Aproximadamente 60% dos doentes apresentam dismorfias craniofaciais, como macrocefalia, bossas frontais, fenda lábio-palatina e hipertelorismo(9,10). O meduloblastoma ocorre em cerca de 5% das crianças com SGG, com uma predominância no sexo masculino (3:1)(2,8). Tem um pico de incidência aos dois anos de idade, ao contrário daquele que ocorre isoladamente (sete anos) e há evidência de que está associado a um melhor prognóstico(2,10). Quando o meduloblastoma se apresenta numa criança antes dos dois anos de idade, especialmente se for do subtipo desmoplásico é necessário investigar a presença do síndrome (12). Outras neoplasias estão associadas ao SGG, como fibromas cardíacos e ováricos (aproximadamente 2% e 20%, respetivamente); a ocorrência de linfomas e meningiomas também foi descrita(9,10).

O diagnóstico diferencial depende da apresentação inicial e inclui síndromes associados a hipertrofia (Síndrome de Sotos e de Beckwith-Wiedemann)(10) e alguns síndromes cutâneos raros como o síndrome de Bazex, tricoepitelioma múltiplo e síndrome de Muir-Torre(1,9).

É de extrema importância o reconhecimento atempado do SGG de forma a reduzir a morbimortalidade destes pacientes (principalmente devida às neoplasias cutâneas e cerebrais e à destruição e deformação oromaxilofacial)(9, 13).

 

CASO CLÍNICO

Adolescente de 11 anos, sexo feminino, segunda filha de um casal jovem, não consanguíneo, saudável. Fruto de gestação vigiada, sem intercorrências, de termo. Parto eutócico, com peso ao nascer 3474g (P50), comprimento 52cm (P90) e perímetro cefálico 36cm (P50-90). Seguida em consulta de pediatria geral na infância por macrocefalia. Evolução estaturo-ponderal no percentil 95. Desenvolvimento psico-motor adequado à idade.

Referenciada à consulta de estomatologia do nosso hospital em 2011 por quistos mandibulares recidivantes (já submetida a cirurgia excisional em 2008). Realizou tomografia computorizada da mandibula, que revelou a presença de dois quistos em relação com dentes molares (Figura 1) pelo que se procedeu a cirurgia excisional (Figura 2). O exame anátomo-patológico revelou tratarem-se de queratocistos odontogénicos, tendo sido encaminhada para a consulta de pediatria geral.

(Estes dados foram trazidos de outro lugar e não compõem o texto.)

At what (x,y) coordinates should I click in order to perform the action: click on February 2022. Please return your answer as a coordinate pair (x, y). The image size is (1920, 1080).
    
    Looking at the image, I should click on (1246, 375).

Ao exame objetivo apresentava macrocefalia e peso e estatura acima do percentil 97, facies “grosseiro”, com bossas frontais, hipertelorismo, base do nariz alargada, prognatismo e mal oclusão dentária (Figura 3). Sem lesões da pele, nomeadamente, depressões palmares ou plantares, hiperqueratose ou lesões sugestivas de carcinoma de células basais; sem escoliose ou outras malformações esqueléticas aparentes. Efetuou estudo genético, que detetou uma mutação em heterozigotia no gene PTCH1 que não tinha ainda sido descrita (mutação c.2179dupT/p.Cys727LeufsX11) no exão 14, confirmando a suspeita clínica. Efetuou ecografia abdomino-pélvica, eletrocardiograma e ecocardiograma, que não apresentaram alterações. A ressonância magnética cerebral revelou discreta hipogenesia do corpo caloso.

 

 

 

 

 

 

A doente foi orientada para consulta de genética; a avaliação clinica e imagiológica (ortopantomografia) dos familiares em primeiro grau (pais e irmã de 18 anos), não revelou sinais sugestivos do síndrome. Aguarda observação por dermatologia e oftalmologia. Quando atingir a maioridade ou desejar engravidar, a doente deve ser encaminhada para consulta de Aconselhamento Genético.

 

DISCUSSÃO

O reconhecimento do SGG é um desafio, especialmente na criança, pois a maioria das alterações major não estão presentes antes da segunda-terceira década de vida (5, 12). No caso clínico apresentado, a adolescente tinha já sido seguida em consulta de pediatria para estudo da sua macrocefalia, mas na altura não apresentava ainda nenhum sinal clinico major sugestivo do síndrome. Estes sinais habitualmente desenvolvem-se ao longo do tempo(13), como foi o caso do aparecimento dos queratoquistos odontogénicos, anos mais tarde.

Em 1997, Kimonis(14) propôs uma modificação aos critérios antes definidos por Evans(15) para o diagnóstico do SGG, baseado em critérios major e minor. Para o diagnóstico, basta a presença de dois critérios major ou um major e dois minor(14) (ver Quadro I). A doente descrita apresenta um sinal major (queratoquistos odontogénicos) e dois minor (macrocefalia e malformações congénitas – facies “grosseiro”, com bossas frontais e hipertelorismo), cumprindo os critérios de Kimonis.

 

 

No Quadro II estão descritas outras anomalias associadas ao síndrome(3).

 

 

A demonstração da mutação no exão 14 do gene PTCH1 confirmou o diagnóstico (1). Dada a ausência de história familiar compatível, o exame físico e ortopantomografias dos familiares em primeiro grau não terem alterações de relevo, presume-se que tenha ocorrido uma mutação de novo.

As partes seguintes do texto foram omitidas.